Acura’s product line is steadily improving these days, from the nicely-packaged mid-size TLX replacing the slightly-off TSX and TL last year, the ILX becoming a sweet-driving machine in refreshed form for 2016, and now, the emergence of another refreshed model, the popular two-row RDX crossover, making its debut at the 2015 Chicago auto show.
Whereas the freshened 2016 ILX effectively underwent through a heart transplant with a new engine and transmission, the RDX’ story is one of more subtle refinements intended to add substance and prestige. Styling changes effectively turn it into a mini-MDX, starting the Acura’s new “jewel-eye” LED-based headlamps containing a horizontal row of five LEDs underscored by a strip of LED running lamps.
Looking at the spec chart, and it appears that not much has changed, but fact is that the RDX has a new SOHC 3.5-liter V-6 that produces six more horsepower and one pound-foot of peak torque than the outgoing motor—279 hp and 252 lb-ft, to be precise. While the boost in output doesn’t sound significant, Acura boasts of a consider swell in torque at low rpm where it is more accessible in real-world driving. The engine also features new engine mounts for smoother operation and cylinder deactivation, allowing a one-mpg improvement in fuel economy, now at 20 mpg city / 29 highway for front-wheel-drive models and 19 mpg city / 28 highway for all-wheel drivers.
The engine remains connected to a six-speed automatic with manual shift paddles. Some changes were made to rear differential of the all-wheel drive system in models so equipped to make the rear wheels quicker to engage when the front wheels slip.

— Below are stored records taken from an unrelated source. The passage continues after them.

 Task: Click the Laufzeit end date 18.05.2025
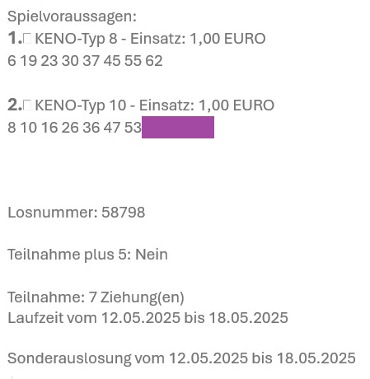pyautogui.click(x=249, y=318)
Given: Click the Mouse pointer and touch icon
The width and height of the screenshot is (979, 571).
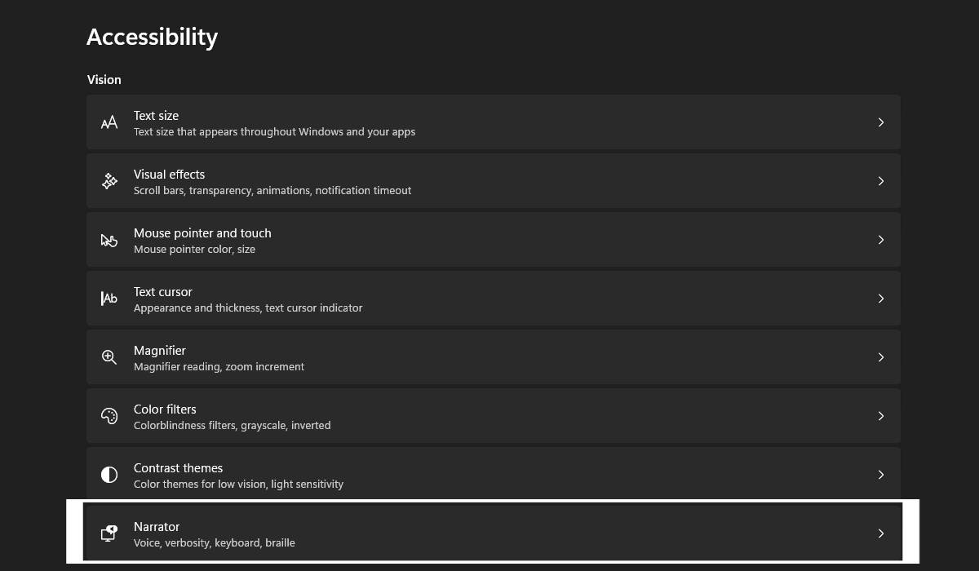Looking at the screenshot, I should pyautogui.click(x=109, y=240).
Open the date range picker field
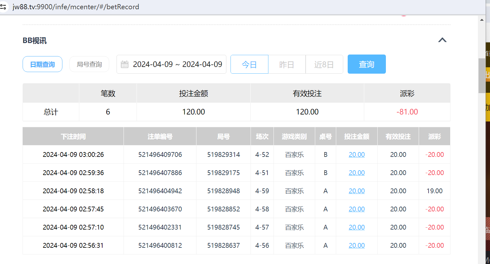The height and width of the screenshot is (264, 490). (177, 64)
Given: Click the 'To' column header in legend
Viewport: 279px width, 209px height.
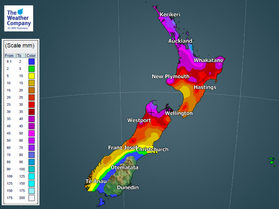Looking at the screenshot, I should 19,55.
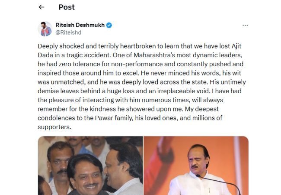Click the "Post" header title

67,7
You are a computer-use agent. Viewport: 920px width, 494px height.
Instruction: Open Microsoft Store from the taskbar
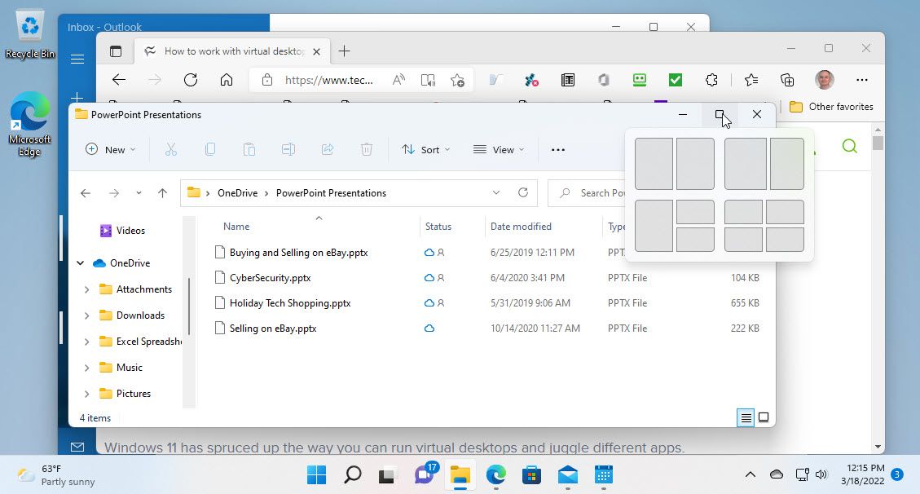click(x=531, y=474)
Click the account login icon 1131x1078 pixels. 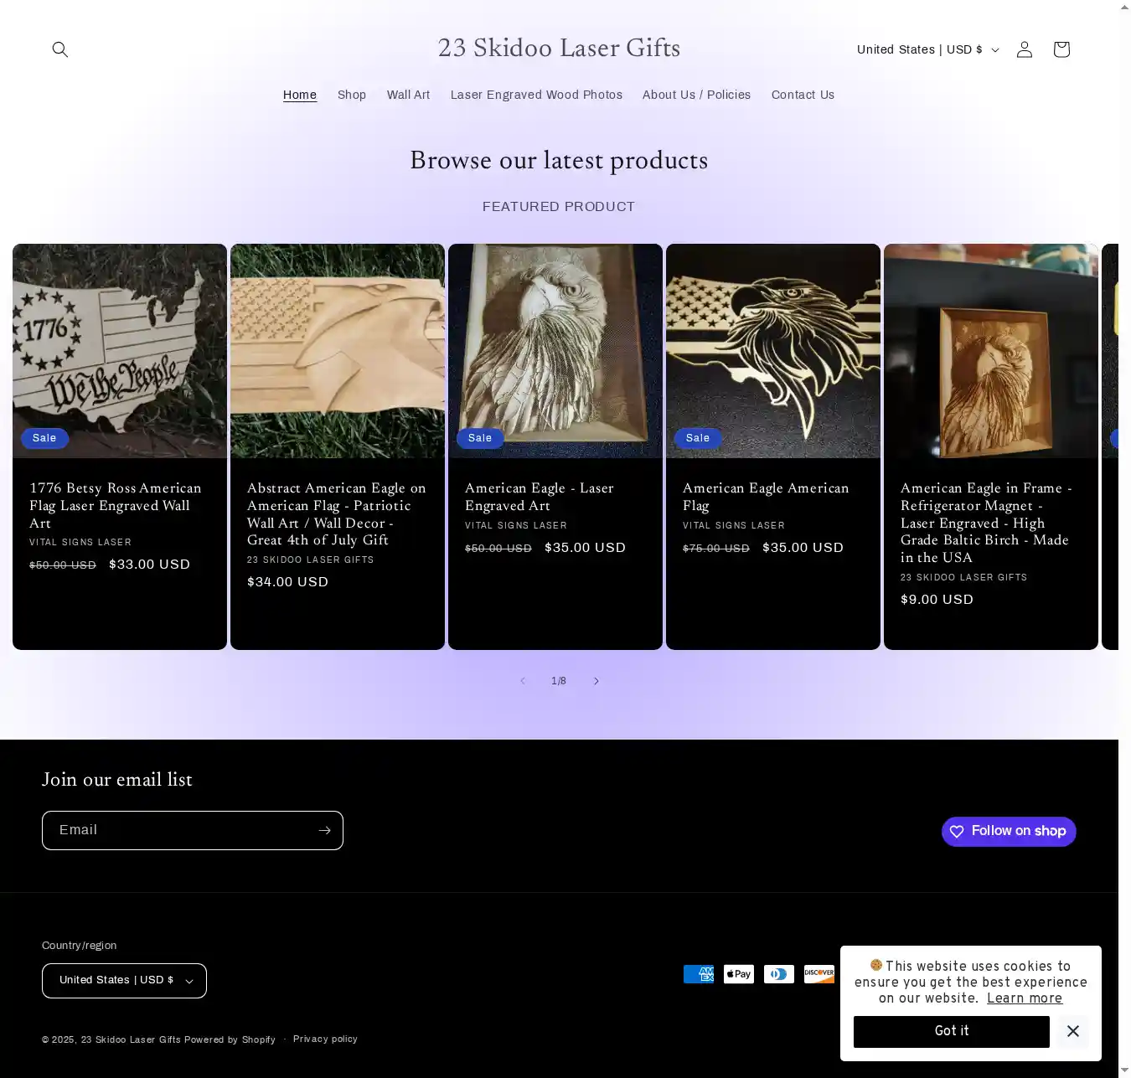click(1024, 49)
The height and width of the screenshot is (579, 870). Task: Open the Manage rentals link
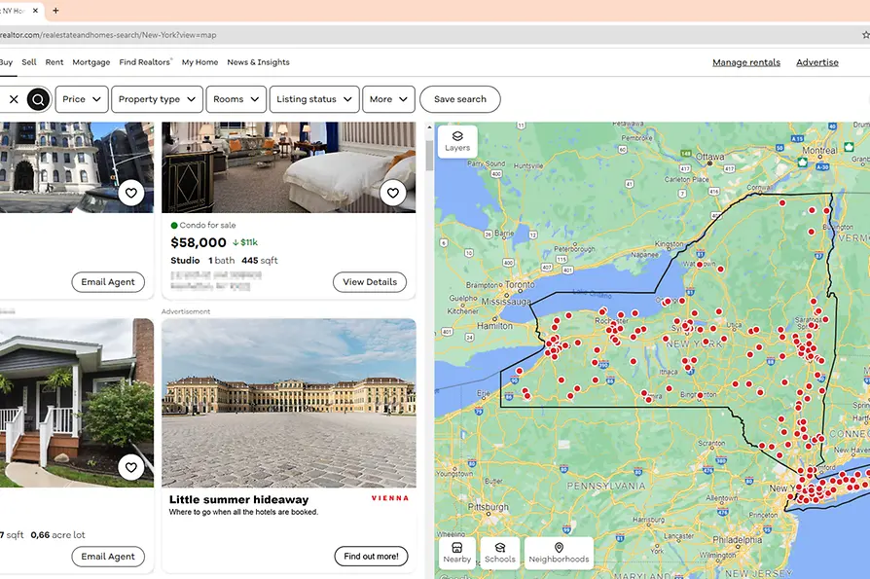coord(745,62)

Acura also made changes to the steering and suspension mounts to improve “driving refinement.”
Inside, the RDX (equipped with the Tech package and above) gains a redesigned center stack with a new infotainment system, adopting the same dual-screen setup found in the big brother MDX and other Acuras. The system uses a touch screen with haptic feedback for radio and apps located mid-dash, while a larger, full-color display used primarily by the navigation system perched up high, controlled by center-mounted dial or by voice. Other changes in decor include high-contrast trim, and at long last, rear-seat air vents.
The RDX will continue to be offered in base and Tech models, but Acura is attempting to woo spendier types with a new, range-topping Advance model. All feature a power moonroof, power driver’s seat, and a power tailgate; Tech models add a navigation system, an upgraded audio system, blind spot mitigation and more, while the Advance model comes with front ventilated seats, fog lights, remote start, rain-sensing wipers, parking sensors, dressier wheels, and “AcuraWatch” driver assistance features (adaptive cruise control, collision mitigation, lane departure warning, lane keeping assistance, and multi-view rear camera). Should buyers of the lesser two trims also be safety freaks, the AcuraWatch stuff is also available in a standalone package.
The 2016 RDX will start rolling off Acura’s East Liberty, Ohio, production line and then on to dealer lots this spring. Prices for the base and Tech package models are not expected to rise much from their current levels (roughly $36,000—$41,000). The new Advance model, however, could see a price tag in the mid $40,000 range, intended as it is to woo customers who might otherwise be willing to drop upwards of 50 grand for well-optioned Audi Q3, BMW X3, and Lexus NX models. We’re not sure the 2016 RDX's improvements go far enough to sway intenders bent on the prestige of a BMW or Audi brand, but the refresh should certainly keep the vehicle’s sales going strong as traditional luxury buyers look more and more favorably at crossovers.